鄂州最大的那座废乐园,网上叫它童世界,也有人压根不知道名字,只晓得小时候爸妈五块钱就把我扔进旋转木马,现在木马掉漆,马腿断了半截,像给童年锯了条疤。
上周六阴天,我按攻略从武汉东高铁站出来,打车二十多分钟,司机一路劝我别进:保安偶尔巡逻,摔了没人赔。
我还是翻了个豁口,铁栅栏割手,血珠刚冒就被灰土盖住,像给记忆盖了章。
里面比视频还静,风把旗绳吹得啪啪响,像有人拍我肩膀。
摩天轮卡在半空,舱门掉在地上,我爬进去坐五分钟,屁股全是铁锈粉,起来时裤子红一片,像刚玩完滑梯却发现自己长大。
湖边旋转飞椅被草缠住,推不动,我使劲踹一脚,齿轮咔一声,像老人咳嗽,咳完继续睡。
最吓人是过山车轨道,接口处螺丝全没,木头踏板踩空,我差点一头栽进灌木,那一刻懂了:设备不是老了,是死了,死得比我还安静。

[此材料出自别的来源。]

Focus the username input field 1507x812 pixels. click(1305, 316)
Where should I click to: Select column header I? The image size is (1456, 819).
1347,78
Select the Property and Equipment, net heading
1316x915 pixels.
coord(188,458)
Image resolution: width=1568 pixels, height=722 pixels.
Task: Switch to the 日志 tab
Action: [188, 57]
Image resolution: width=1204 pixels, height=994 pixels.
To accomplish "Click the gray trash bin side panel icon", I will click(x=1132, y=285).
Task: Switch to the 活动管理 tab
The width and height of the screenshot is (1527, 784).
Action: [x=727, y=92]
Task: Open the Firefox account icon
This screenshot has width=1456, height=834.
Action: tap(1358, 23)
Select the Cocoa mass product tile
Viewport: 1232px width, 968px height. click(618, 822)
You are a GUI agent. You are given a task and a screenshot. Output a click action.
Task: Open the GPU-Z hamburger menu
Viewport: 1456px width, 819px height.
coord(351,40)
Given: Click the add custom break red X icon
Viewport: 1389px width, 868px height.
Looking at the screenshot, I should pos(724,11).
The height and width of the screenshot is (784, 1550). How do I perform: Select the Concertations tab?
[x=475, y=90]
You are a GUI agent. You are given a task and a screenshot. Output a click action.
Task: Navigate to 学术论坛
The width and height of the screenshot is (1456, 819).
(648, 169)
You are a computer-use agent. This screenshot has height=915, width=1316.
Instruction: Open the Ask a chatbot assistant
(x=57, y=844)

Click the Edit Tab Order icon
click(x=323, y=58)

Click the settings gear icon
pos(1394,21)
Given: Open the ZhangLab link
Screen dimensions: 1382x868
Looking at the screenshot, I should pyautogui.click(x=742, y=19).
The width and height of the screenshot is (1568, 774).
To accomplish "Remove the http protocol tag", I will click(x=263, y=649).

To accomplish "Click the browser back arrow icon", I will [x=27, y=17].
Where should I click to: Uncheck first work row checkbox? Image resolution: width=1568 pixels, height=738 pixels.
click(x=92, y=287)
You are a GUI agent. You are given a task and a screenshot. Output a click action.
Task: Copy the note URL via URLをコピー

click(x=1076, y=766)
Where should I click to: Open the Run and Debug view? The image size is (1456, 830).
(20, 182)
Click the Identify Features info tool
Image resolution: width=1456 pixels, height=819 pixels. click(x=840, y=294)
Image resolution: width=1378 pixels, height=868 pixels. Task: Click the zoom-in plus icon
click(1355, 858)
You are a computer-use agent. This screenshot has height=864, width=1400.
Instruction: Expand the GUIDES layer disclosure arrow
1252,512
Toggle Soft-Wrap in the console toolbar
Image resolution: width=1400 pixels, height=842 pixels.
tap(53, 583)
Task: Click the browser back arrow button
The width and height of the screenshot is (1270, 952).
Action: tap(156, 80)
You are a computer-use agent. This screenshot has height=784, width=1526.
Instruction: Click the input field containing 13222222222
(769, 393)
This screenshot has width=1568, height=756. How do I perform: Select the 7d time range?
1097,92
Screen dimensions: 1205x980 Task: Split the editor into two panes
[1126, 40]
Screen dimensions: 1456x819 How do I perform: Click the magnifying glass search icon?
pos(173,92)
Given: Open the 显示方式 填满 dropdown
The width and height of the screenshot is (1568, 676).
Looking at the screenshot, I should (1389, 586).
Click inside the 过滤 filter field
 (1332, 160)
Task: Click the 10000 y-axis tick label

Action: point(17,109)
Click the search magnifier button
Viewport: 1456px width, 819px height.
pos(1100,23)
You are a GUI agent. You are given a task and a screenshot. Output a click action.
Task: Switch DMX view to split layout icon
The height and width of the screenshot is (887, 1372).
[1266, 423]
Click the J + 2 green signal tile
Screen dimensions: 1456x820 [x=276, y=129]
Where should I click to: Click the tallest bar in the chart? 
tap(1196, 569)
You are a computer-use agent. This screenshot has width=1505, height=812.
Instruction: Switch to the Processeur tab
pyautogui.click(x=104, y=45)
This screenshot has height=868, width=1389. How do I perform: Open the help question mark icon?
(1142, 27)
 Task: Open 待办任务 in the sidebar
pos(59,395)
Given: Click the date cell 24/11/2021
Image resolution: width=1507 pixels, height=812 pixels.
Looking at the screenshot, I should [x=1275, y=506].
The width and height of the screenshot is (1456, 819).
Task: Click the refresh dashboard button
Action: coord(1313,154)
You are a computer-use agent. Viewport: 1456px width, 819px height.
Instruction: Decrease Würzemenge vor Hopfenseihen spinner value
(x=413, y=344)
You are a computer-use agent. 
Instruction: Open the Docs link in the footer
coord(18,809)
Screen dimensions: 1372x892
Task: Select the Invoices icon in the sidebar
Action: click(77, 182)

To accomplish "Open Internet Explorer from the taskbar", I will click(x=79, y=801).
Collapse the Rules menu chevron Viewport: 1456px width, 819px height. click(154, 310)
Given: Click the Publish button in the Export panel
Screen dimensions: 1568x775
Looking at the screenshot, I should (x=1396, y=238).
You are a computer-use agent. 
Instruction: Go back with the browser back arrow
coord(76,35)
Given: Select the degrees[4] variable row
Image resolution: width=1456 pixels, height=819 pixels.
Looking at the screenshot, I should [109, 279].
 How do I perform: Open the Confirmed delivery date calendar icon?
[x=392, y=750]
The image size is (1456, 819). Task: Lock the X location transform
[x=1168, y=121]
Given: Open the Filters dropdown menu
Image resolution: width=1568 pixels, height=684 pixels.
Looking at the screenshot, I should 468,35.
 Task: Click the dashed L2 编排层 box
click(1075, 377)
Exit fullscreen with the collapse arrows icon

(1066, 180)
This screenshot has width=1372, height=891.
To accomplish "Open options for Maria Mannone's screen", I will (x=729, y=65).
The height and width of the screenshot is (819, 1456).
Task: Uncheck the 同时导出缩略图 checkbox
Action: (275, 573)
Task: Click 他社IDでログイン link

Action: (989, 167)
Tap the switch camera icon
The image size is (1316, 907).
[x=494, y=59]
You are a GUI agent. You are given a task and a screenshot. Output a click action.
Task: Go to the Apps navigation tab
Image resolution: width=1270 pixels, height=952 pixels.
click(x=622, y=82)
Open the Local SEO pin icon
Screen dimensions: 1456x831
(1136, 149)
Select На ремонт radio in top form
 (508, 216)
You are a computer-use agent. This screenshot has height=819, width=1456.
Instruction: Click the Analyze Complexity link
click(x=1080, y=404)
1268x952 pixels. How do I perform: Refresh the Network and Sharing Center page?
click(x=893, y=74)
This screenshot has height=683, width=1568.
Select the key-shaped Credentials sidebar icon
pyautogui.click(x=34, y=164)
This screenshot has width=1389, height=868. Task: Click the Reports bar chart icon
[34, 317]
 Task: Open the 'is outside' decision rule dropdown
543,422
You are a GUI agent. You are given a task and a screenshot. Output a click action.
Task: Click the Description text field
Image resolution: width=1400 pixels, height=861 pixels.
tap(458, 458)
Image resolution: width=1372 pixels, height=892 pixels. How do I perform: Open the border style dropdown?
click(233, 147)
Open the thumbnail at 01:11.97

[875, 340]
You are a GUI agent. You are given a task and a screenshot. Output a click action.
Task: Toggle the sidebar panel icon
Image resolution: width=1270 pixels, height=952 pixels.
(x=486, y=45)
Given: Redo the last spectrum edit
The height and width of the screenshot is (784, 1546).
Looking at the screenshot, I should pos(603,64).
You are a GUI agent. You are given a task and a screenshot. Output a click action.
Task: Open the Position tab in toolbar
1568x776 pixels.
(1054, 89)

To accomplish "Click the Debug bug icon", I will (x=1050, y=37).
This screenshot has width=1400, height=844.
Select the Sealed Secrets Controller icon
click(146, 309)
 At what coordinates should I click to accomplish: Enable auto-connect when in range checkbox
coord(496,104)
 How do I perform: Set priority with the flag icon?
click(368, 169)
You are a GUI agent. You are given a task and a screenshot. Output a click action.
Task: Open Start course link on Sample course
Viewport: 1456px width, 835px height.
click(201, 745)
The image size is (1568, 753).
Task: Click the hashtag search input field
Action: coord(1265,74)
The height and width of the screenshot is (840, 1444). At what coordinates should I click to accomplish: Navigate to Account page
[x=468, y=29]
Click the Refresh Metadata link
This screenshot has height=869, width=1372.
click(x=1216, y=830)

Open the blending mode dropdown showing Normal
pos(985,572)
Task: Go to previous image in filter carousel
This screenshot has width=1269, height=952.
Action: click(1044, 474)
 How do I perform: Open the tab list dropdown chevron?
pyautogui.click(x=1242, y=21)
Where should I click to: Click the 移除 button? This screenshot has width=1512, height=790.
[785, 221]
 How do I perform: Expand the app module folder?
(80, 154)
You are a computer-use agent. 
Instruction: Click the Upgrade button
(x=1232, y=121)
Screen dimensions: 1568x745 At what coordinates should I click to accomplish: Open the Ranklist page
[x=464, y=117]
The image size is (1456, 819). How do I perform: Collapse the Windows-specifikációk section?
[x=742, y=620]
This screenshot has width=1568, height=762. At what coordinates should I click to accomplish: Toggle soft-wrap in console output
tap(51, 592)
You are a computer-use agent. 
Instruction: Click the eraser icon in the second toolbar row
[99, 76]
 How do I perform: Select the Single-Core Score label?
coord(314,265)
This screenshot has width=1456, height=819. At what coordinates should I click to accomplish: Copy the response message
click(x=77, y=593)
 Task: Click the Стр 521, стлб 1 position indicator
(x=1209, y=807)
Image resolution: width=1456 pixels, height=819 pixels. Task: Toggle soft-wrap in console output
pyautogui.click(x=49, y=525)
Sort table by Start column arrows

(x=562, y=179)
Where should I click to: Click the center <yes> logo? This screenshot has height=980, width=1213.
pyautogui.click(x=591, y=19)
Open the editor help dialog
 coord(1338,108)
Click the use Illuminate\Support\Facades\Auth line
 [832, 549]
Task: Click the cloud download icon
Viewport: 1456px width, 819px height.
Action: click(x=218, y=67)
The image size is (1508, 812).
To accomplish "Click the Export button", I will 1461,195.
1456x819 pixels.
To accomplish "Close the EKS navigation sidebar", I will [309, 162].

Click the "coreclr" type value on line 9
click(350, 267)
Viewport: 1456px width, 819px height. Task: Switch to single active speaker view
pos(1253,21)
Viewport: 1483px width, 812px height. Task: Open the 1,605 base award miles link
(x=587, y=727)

出来路口买瓶水,老板娘说园博园开了,免费,矿坑改的,晚上还有打铁花。
我愣了下,原来城市把遗憾填平,又种上花。
打车过去十分钟,玻璃屋、长颈鹿滑梯、小孩尖叫声一股脑涌来,像有人把十年前的童世界按了播放键,只是主角换了批人。
我在旁边吃三块钱的热干面,芝麻酱香混着江风,突然明白:废园不是坟场,是暂停键,园博园也不是答案,是下一局游戏。
鄂州把旧卡拔掉,新卡插进,机器重启,屏幕亮了,但存档早清空。
回家高铁上,我翻手机里的锈迹照片,删到摩天轮那张停住——它卡在那儿,像给所有长大的人留了个座位:想回去可以,先承认已经走丢。